» **Task to complete**
Copy every entry below exactly as it appears, leaving out the images.

◆ ◆ ◆ ◆ ◆ ◆ ◆

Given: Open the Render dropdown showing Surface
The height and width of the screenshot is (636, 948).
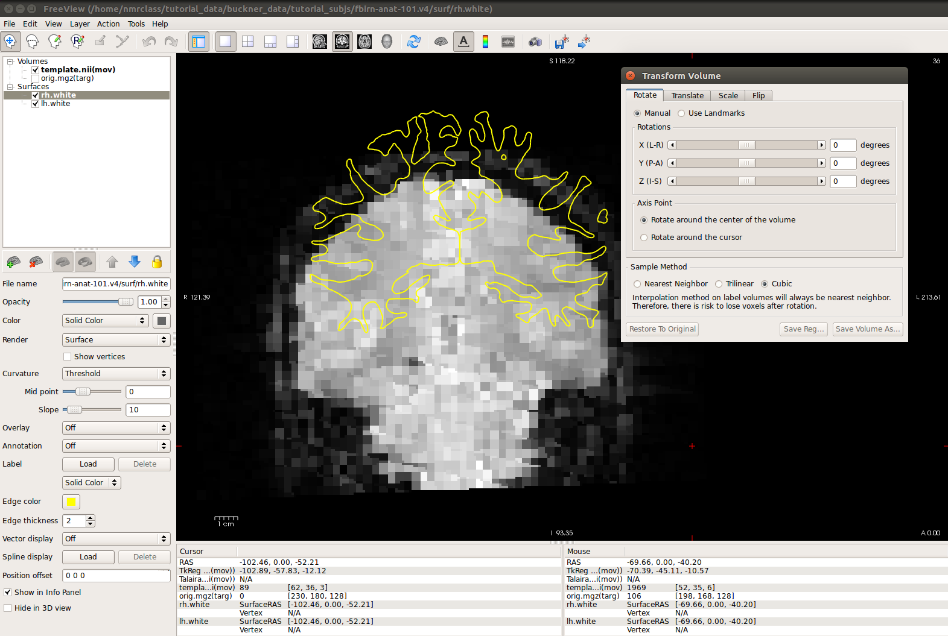Looking at the screenshot, I should [x=116, y=340].
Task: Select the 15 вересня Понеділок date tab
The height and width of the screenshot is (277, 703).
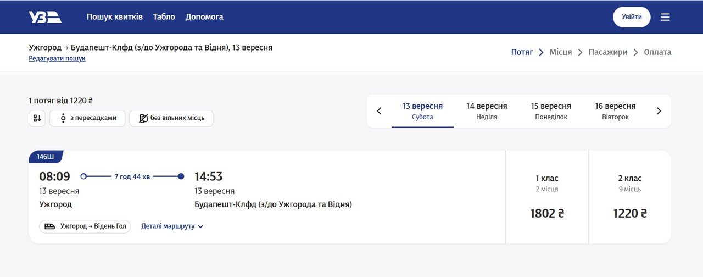Action: [551, 111]
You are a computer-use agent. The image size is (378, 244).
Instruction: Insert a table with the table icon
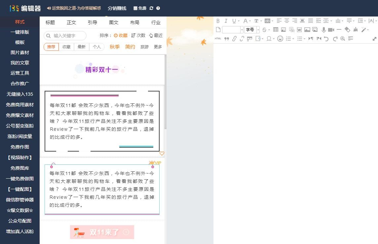(x=276, y=30)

◆ ◆ ◆ ◆ ◆ ◆ ◆

» **Written response**
Given: Open the Render dropdown showing Surface
The height and width of the screenshot is (636, 948).
Looking at the screenshot, I should [x=116, y=340].
Task: Select the 15 вересня Понеділок date tab
The height and width of the screenshot is (277, 703).
Action: [551, 111]
You are a computer-use agent. The image size is (378, 244).
Instruction: Insert a table with the table icon
(x=276, y=30)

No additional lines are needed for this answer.